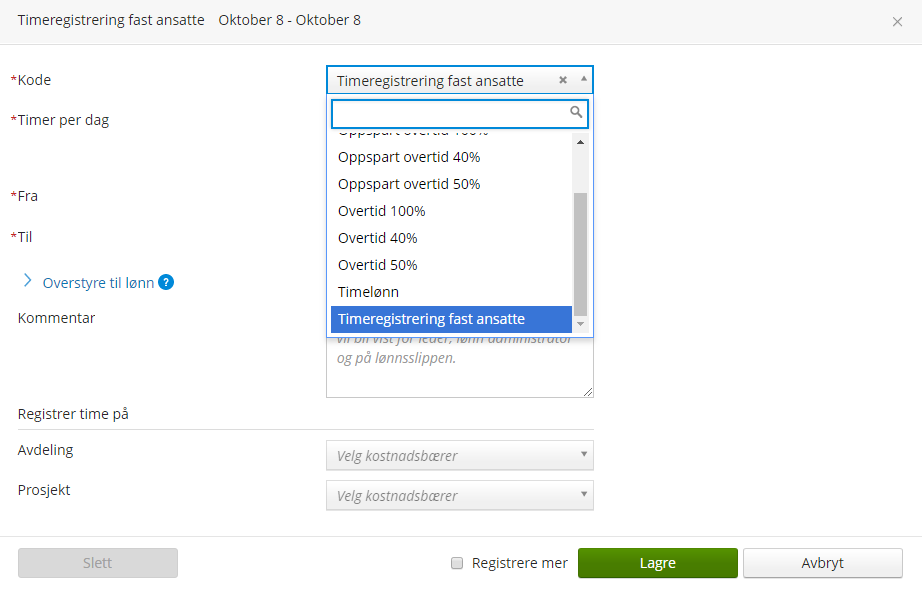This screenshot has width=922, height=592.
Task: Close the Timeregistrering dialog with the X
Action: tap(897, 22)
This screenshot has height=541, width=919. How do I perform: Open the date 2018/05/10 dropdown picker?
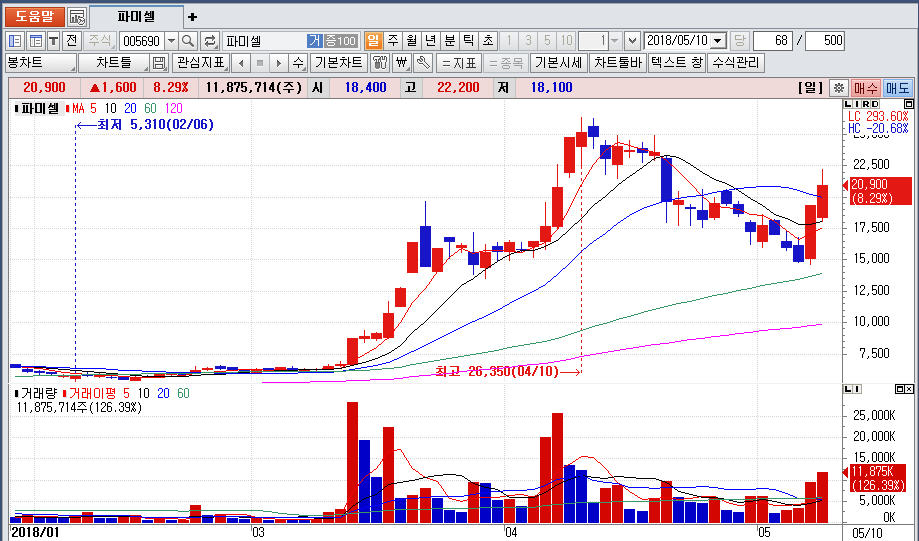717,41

┄┄┄┄┄┄

Work item -
What is needed here is an exact copy of the lines from the line containing "This screenshot has height=541, width=919." through the end of the records, with every picture left out.

Written answer -
This screenshot has height=541, width=919. How do I perform: Open the date 2018/05/10 dropdown picker?
717,41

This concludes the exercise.